**Exercise instructions:** Which rows below contain the word "panel"? Pull out each of those rows and copy it in full.

**Given data:**
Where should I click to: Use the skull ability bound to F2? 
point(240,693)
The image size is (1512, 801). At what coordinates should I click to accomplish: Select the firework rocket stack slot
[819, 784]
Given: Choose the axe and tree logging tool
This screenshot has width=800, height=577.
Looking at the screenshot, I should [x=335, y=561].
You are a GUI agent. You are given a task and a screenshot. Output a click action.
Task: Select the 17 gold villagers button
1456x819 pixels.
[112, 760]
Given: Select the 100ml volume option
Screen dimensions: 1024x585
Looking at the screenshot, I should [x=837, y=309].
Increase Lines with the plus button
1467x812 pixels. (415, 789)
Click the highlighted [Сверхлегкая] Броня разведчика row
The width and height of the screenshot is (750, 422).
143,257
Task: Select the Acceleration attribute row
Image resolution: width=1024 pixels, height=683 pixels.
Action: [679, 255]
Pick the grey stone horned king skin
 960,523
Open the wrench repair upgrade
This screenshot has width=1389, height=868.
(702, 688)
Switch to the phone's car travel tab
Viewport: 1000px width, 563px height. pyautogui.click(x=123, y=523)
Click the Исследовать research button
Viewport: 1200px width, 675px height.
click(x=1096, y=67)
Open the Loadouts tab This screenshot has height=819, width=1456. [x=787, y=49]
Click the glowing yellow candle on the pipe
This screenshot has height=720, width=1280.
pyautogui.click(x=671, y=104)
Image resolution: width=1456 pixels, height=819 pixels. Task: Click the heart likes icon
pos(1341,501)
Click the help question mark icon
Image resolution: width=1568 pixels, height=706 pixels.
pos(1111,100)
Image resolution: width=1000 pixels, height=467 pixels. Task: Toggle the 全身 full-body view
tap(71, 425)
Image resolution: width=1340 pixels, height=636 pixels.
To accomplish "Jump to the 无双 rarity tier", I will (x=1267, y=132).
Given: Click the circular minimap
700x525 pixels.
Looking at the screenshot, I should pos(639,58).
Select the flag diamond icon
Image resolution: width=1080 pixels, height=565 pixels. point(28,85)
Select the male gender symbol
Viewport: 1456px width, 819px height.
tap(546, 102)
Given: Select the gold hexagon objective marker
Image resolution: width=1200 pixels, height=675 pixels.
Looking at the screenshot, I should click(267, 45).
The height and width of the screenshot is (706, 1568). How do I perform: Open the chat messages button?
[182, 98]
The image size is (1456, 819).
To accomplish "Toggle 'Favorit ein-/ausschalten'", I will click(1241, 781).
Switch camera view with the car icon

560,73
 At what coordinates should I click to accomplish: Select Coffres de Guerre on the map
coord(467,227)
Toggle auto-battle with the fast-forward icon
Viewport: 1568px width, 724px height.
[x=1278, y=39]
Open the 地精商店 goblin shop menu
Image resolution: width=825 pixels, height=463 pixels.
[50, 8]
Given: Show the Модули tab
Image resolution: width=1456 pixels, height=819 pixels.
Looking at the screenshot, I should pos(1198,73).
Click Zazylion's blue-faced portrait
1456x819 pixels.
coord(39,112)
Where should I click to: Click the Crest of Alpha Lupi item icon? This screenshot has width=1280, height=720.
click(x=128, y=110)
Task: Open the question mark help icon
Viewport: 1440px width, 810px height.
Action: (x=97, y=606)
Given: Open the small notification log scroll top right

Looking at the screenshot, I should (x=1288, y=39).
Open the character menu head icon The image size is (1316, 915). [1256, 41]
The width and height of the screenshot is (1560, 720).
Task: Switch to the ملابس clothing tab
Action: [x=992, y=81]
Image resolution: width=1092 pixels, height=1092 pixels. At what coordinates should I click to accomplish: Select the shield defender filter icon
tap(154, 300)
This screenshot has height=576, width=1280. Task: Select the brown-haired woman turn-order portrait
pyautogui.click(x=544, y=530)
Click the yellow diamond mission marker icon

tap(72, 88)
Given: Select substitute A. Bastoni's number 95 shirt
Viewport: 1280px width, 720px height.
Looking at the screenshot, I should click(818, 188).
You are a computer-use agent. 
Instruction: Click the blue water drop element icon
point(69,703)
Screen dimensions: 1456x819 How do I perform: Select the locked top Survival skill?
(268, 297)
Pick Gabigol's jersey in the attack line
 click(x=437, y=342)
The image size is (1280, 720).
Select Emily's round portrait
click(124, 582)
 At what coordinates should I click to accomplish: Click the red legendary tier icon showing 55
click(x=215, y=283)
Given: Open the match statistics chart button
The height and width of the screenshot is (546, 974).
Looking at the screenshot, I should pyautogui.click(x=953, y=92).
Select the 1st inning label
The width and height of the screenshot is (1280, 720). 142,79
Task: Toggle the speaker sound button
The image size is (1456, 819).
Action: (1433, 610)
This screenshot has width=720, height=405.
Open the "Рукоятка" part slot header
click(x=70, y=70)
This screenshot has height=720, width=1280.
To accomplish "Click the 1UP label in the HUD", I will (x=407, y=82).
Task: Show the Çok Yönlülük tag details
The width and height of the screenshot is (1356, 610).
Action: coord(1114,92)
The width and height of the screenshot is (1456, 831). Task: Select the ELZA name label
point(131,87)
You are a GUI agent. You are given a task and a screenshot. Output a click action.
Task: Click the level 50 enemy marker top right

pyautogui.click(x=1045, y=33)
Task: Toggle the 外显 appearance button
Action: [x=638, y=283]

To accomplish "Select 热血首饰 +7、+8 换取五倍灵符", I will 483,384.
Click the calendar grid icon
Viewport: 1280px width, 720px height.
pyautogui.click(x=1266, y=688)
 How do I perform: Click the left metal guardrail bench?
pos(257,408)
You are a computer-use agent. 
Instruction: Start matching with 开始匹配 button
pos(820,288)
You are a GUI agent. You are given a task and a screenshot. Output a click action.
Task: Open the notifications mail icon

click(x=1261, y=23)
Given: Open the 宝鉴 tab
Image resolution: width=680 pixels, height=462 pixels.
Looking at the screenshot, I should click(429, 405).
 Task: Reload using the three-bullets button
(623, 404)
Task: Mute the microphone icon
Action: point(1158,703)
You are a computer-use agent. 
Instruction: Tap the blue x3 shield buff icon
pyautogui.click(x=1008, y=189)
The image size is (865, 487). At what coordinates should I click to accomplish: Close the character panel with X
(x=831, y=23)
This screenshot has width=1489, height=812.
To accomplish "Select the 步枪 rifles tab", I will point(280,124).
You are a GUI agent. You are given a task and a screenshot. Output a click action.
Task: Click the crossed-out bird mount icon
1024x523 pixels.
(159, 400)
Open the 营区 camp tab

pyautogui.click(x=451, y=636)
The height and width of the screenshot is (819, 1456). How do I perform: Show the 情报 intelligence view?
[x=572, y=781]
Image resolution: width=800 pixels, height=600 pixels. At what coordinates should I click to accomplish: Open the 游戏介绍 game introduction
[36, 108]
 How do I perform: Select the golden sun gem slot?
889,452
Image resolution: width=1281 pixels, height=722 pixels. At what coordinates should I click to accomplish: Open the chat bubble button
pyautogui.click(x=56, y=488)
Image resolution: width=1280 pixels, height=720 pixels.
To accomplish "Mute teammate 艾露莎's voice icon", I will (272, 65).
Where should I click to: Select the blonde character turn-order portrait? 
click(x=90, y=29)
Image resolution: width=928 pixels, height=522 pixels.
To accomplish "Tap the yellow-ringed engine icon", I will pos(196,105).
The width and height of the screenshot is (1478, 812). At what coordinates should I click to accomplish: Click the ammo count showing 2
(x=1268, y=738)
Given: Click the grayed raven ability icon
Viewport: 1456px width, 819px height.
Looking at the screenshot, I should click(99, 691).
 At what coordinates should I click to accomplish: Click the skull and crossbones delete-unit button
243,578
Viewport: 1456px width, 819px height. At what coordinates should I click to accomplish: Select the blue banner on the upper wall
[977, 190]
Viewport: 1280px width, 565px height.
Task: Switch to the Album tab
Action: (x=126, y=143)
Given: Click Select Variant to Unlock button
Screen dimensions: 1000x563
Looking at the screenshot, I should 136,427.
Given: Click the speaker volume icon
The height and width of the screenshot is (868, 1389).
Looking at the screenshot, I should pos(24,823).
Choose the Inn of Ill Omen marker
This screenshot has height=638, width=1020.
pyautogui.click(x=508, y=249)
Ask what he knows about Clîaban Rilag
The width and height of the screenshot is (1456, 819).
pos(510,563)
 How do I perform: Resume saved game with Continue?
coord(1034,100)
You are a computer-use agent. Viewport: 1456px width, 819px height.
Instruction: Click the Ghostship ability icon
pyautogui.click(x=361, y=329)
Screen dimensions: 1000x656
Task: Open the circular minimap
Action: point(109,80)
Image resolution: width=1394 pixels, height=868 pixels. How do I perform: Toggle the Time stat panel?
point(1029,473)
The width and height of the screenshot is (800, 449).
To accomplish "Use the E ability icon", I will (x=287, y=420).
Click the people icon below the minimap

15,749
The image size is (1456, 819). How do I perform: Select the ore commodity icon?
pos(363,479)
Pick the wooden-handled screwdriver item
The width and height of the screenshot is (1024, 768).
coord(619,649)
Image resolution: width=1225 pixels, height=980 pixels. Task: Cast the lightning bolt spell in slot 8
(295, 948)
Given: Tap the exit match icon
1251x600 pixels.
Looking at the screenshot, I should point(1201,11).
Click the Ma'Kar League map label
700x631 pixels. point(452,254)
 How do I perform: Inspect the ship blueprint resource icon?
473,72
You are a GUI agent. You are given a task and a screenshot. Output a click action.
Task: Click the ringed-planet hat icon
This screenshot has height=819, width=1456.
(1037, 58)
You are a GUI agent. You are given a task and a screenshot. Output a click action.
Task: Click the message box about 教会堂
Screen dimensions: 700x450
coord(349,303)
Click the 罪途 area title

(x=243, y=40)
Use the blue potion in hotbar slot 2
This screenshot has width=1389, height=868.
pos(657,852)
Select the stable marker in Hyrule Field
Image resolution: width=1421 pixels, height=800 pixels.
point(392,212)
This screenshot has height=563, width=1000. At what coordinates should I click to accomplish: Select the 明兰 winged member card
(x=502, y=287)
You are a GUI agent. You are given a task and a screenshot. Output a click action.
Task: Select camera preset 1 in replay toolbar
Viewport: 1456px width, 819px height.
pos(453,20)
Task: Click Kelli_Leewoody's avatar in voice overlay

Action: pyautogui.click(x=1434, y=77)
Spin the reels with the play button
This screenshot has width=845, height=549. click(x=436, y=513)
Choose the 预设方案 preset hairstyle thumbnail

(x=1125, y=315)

**Exercise solution:**
The image size is (865, 487). At what coordinates should I click to accomplish: Close the character panel with X
Image resolution: width=1394 pixels, height=868 pixels. How do I perform: Toggle the Time stat panel?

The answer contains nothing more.